• WHAT THE TASK REQUIRES
Write out the records again, swapping each "Instruction" for "Command" and changing nothing else.

═══ DATA SUPPLIED

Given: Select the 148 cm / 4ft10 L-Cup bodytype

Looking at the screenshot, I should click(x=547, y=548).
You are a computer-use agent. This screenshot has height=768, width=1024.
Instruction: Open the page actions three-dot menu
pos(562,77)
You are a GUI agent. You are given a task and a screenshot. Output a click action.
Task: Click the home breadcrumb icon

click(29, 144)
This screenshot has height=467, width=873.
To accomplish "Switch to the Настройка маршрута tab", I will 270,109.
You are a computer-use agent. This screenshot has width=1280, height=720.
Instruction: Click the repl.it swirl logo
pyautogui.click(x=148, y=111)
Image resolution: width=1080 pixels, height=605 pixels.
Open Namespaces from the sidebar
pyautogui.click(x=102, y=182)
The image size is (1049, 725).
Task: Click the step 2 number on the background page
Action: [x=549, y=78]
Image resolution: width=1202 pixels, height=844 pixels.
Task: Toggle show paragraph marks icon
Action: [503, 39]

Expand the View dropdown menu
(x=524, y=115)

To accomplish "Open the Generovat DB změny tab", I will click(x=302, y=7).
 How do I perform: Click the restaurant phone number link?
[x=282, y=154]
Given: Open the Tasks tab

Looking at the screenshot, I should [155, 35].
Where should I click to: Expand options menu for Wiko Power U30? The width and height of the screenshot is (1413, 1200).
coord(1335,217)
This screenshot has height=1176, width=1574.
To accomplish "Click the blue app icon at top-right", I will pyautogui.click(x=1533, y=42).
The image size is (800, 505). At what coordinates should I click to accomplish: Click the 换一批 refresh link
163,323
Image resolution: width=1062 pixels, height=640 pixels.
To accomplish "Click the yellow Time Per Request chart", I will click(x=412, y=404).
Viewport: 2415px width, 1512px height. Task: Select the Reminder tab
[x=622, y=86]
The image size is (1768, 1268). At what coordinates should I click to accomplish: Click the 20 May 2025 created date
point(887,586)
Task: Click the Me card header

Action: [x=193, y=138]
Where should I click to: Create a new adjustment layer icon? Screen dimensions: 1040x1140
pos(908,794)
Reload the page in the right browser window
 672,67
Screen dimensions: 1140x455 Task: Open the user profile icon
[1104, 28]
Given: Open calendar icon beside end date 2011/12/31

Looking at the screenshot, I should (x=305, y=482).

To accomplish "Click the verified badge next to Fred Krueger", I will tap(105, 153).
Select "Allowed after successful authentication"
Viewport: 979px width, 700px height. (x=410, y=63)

══════

• EXERCISE RESULT
Given: Select the 148 cm / 4ft10 L-Cup bodytype

Looking at the screenshot, I should click(x=547, y=548).
You are a computer-use agent. This screenshot has height=768, width=1024.
Command: Open the page actions three-dot menu
pos(562,77)
You are a GUI agent. You are given a task and a screenshot. Output a click action.
Task: Click the home breadcrumb icon

click(29, 144)
This screenshot has height=467, width=873.
To accomplish "Switch to the Настройка маршрута tab", I will 270,109.
You are a computer-use agent. This screenshot has width=1280, height=720.
Command: Click the repl.it swirl logo
pyautogui.click(x=148, y=111)
Image resolution: width=1080 pixels, height=605 pixels.
Open Namespaces from the sidebar
pyautogui.click(x=102, y=182)
The image size is (1049, 725).
Task: Click the step 2 number on the background page
Action: [x=549, y=78]
Image resolution: width=1202 pixels, height=844 pixels.
Task: Toggle show paragraph marks icon
Action: [503, 39]

Expand the View dropdown menu
(x=524, y=115)

To accomplish "Open the Generovat DB změny tab", I will click(x=302, y=7).
 How do I perform: Click the restaurant phone number link?
[x=282, y=154]
Given: Open the Tasks tab

Looking at the screenshot, I should [155, 35].
Where should I click to: Expand options menu for Wiko Power U30? The width and height of the screenshot is (1413, 1200).
coord(1335,217)
This screenshot has height=1176, width=1574.
To accomplish "Click the blue app icon at top-right", I will pyautogui.click(x=1533, y=42).
The image size is (800, 505). At what coordinates should I click to accomplish: Click the 换一批 refresh link
163,323
Image resolution: width=1062 pixels, height=640 pixels.
To accomplish "Click the yellow Time Per Request chart", I will click(x=412, y=404).
Viewport: 2415px width, 1512px height. Task: Select the Reminder tab
[x=622, y=86]
The image size is (1768, 1268). At what coordinates should I click to accomplish: Click the 20 May 2025 created date
point(887,586)
Task: Click the Me card header

Action: [x=193, y=138]
Where should I click to: Create a new adjustment layer icon? Screen dimensions: 1040x1140
pos(908,794)
Reload the page in the right browser window
 672,67
Screen dimensions: 1140x455 Task: Open the user profile icon
[1104, 28]
Given: Open calendar icon beside end date 2011/12/31

Looking at the screenshot, I should (x=305, y=482).

To accomplish "Click the verified badge next to Fred Krueger", I will tap(105, 153).
Select "Allowed after successful authentication"
Viewport: 979px width, 700px height. (x=410, y=63)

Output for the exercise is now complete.